Soscha talked about her active life campaigning against fossil fuels. I asked, from curious ignorance, what was wrong with those. Much in every way. There seemed to be a threat that Shell would start drilling in Antarctica next year and do irreparable damage. (Maybe Socrates was right in Republic II and we should all go back to salt, acorns and figs. Our desires outstrip our needs.) There was mention of climate change deniers. ‘I think we should crucify those people,’ Gideon said. ‘Publicly,’ he added. Soscha agreed. I marvelled.

First something else became public: the voting results. We filed into the hall. Soscha was sure she had lost, but she did not mind; she could join an NGO and earn more money for less work. She just thought it was a pity that her rival probably wouldn’t put in the effort required.

When we were all seated, there was a careful orchestration of suspense, as the retiring representatives (one on Skype, one present) were asked a few questions before they could name their successors. Then the new representative for sustainable development was announced. It was Soscha. And she was stunned.

Gideon and I clapped, laughed and grinned broadly. ‘Now she has to work hard for less money,’ I said, and he laughed even more. Mr. Abdullah gained the position of Dutch youth representative; its prior occupant wore a headscarf.

We made our way up to the stage. Soscha was holding flowers, being congratulated, in tears. Gideon and I were happy. Then we both drank wine (I forgot my change, but Gideon brought it) and talked about Dutch priests-in-formation, the (de)merits of Christian mission in the past, and the Catholic vision of sexuality. We parted ways, agreeing to meet again soon.

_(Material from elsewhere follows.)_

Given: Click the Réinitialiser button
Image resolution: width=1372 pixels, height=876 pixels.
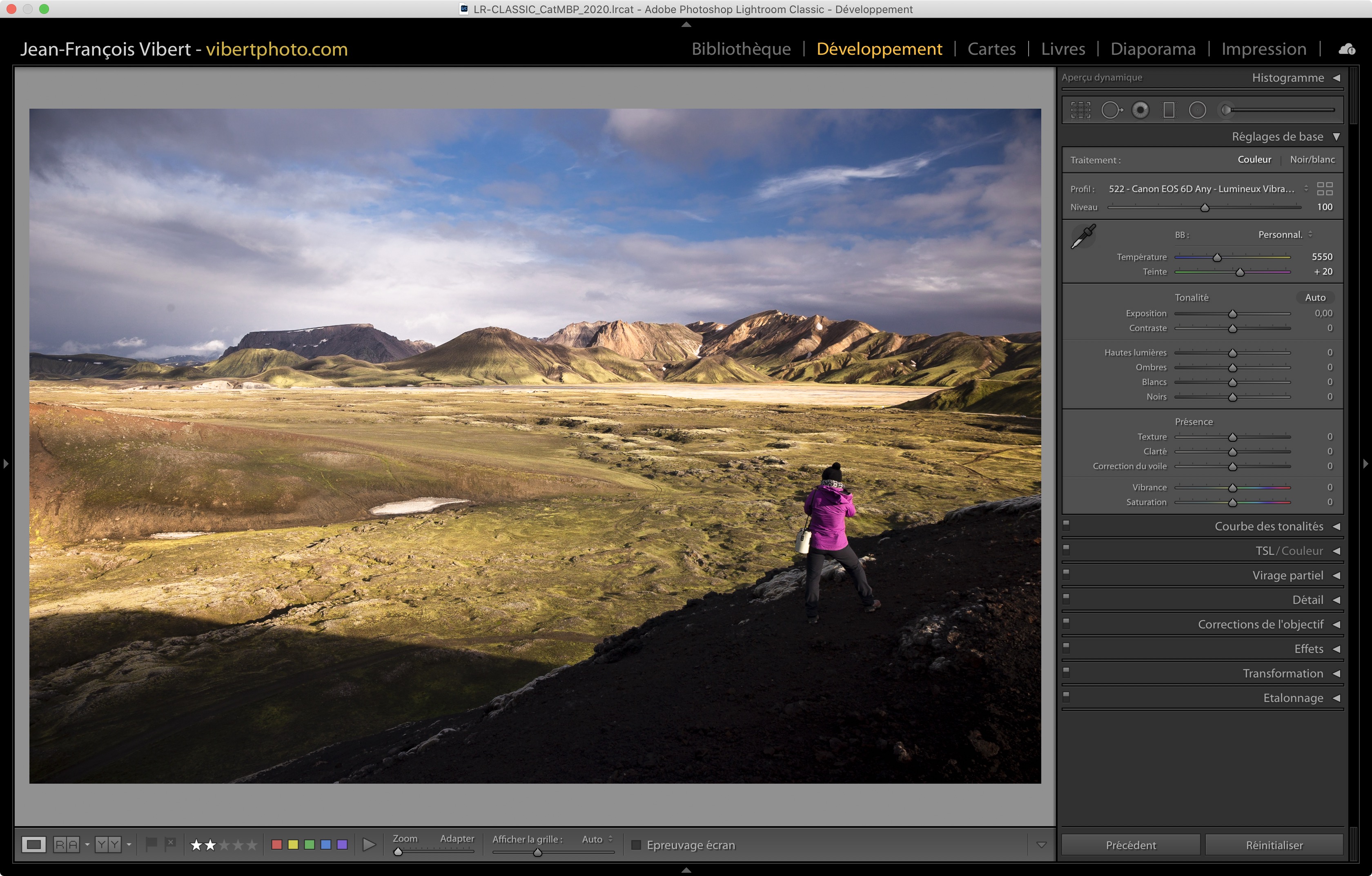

Though I had missed dinner, I was not hungry, being full of the wine of pride and joy. I took the train from Amsterdam to Haarlem, praying the Office of Readings. There I had to wait for 27 minutes. Faced with the prospect of spending half an hour in a chilly station on a November night, I went to Burger King and ordered an X-tra Long Chili Cheese, proving to my own (dis?)satisfaction that I also was unable to distinguish needs from desires. On the plus side, the yellow stuff on the hamburgers may have been cheese.

Friday, 31 October 2014

Zephonite Reunion

In January I mentioned that I had found my old Plaza sister again on Facebook. Having found her, I saw that she would come to England for the Fall semester. Which is, relatively speaking, close. So I booked Eurolines tickets: my third coach adventure to meet up with Americans in Europe.

On Saturday I was in The Hague with my father to have a car assessed. That done, I drove to a free parking space somewhere between The Hague and seminary, then went back and waited a while for my coach, finishing King John on my e-reader. My Plaza sister, Becca, is an actress with a fondness for Shakespearean drama, and had inspired me to start reading the historical plays.

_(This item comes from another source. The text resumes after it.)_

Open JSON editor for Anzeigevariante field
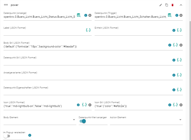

At 20.15 the coach arrived. I had expected the ride to be like the other ones: quiet, filled with reading and sleeping. But this was not the case. For when I entered, I heard a voice saying, ‘Wow, I haven’t seen you in a long time.’

The statement was true. The speaker had not seen me since we both graduated from Roosevelt Academy in 2010. So Wouter and I took a few hours to catch up on each others’ lives and remaining RA contacts, as the bus moved down to Rotterdam, Breda, stopping at Hazeldonk for 45 minutes, then going down through Belgium and eventually to Calais in France. There we had to leave the coach for Customs, a double check, France and the UK. At the French post, two people were forced to discontinue their journey.

Before that, at Rotterdam, my youngest sister called. She had been told by my father about my outing and wanted a postcard from London. She knows how to get things done.

Wouter and I moved on. He lived and worked in London now, he told me; rather eventful work it was too. He was very kind, asking me about my studies and about what the priestly life would be like, and offering me coffee and/or food during breaks.

We took the Chunnel. The coach drove onto the train, and after a while, the train started moving. It was the most uneventful mode of transport imaginable: sitting in a container within a container while outside only lights flashed by. I fell asleep and did not wake up until we were driving in London. Wouter did not seem to need any sleep yet; he would sleep at home, he said.

But he was not hurry. We arrived at Victoria Coach Station around 4.30am local time, two hours earlier than my watch indicated, because of the time difference plus the ending of Daylight Savings Time (I’d missed my annual extra hour of sleep). Hearing that I had nothing specific to do until 8am, Wouter decided to keep me company. We walked into the train station and had coffee, sitting opposite the entrance to the toilets. A visit to the toilet cost 30p, but most people just climbed over the turnstiles, including a man with a crutch.

At some point Wouter asked a young man in a grey sweater if he was doing alright: his hand looked rather bloody. He said that he was OK, that the bloodstains on his sweater belonged to someone else. Apparently he had been fighting in a bar somewhere, but he was very civil to us.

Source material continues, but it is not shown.